There was once talk of the fine line between genius and madness; in Tesla’s case there may have been no line at all – his genius was partly mad (distributing electricity through the air?), and his madness was not half-genius (sending radio signals across hundreds, even thousands, of miles, through air, buildings, walls? But of course! Tesla was the intellectual father of radio, TV, GPS, cell phones, wi-fi; the better known Guglielmo Marconi was, according to some, the thief of Tesla’s ideas who got the undeserved credit for inventing the radio, the Ur-technology of today’s wireless world).

“Future Motive Power,” with its own engaging inventiveness, applies a modernist/postmodernist mélange of theatrical stylizations to the tropes of the bio play. Christopher W. White’s sprightly, goofy portrayal of the eternally eccentric inventor is accompanied by a trio of chorus-like figures (Misti Boettiger, Natalie Greene and Rami Margron are the audacious adepts) to guide and frame the action, and using a mere two more actors (White and the endlessly adaptable Joe Estlack) to animate Tesla and his nemeses; the five performers, their ingenious prop masters, and the lighting and sound designers create, between them, the sense of a thronging, dynamic, endlessly changing world.

Using the barest of low-tech props, the show manages both to create, in the finest steampunk style, a nostalgia for the cranky, industrial modern and to suggest the boundless hopes that science and technology at their best have always lighted in the susceptible hearts of the endearingly left-brained.

The sheer craziness of modern science (which has only gotten crazier since Tesla’s comparatively rational era) is put over with madcap energy and wit, to say nothing of a resistance to such old-fashioned concepts as identity and coherence and even cohesion, that is often liberating, if occasionally taxing for the more commonsensical spectator, as the performers melt away from representing mere people to portraying particles and waves of emergent energy, the needles of inspiration, the voices that forever warred in Tesla’s over-stimulated brain, and other, nameless but highly energetic abstractions. (The script was created by the Mugwumpin ensemble, and this sometimes shows: a more controlling hand, a mightier editor, may have sharpened the piece’s sometimes careening focus.)

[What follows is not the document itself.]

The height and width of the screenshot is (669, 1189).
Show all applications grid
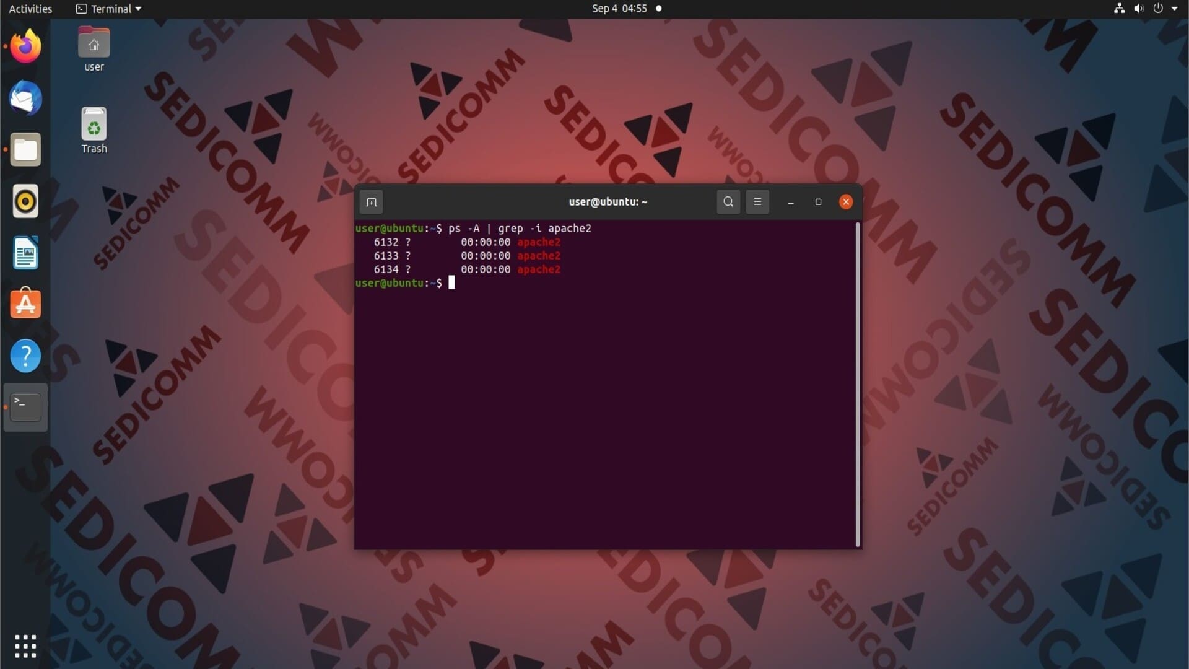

Not least of the show’s pleasures is its venue: the variously brick-vaulted, stone-floored, half-lit, many-chambered labyrinth of the basement (once gold-filled, now ghost-filled) of San Francisco’s old Mint, the source of the West’s coinage for much of a century. After a comfortable first hour seated in a spacious, industrial lab of a room, the audience is walked to different locations, concluding in a dramatization of Tesla’s tragic end that ensured his legacy as much as his martyrdom. The audience is made a gentle, but inescapable, protagonist in the show’s moral, its politics, of recognition and responsibility.

There’s talk of extending the run. If that happens, run, don’t walk, and take your science friends with you: the talk sure to follow is guaranteed to eat away much of the night.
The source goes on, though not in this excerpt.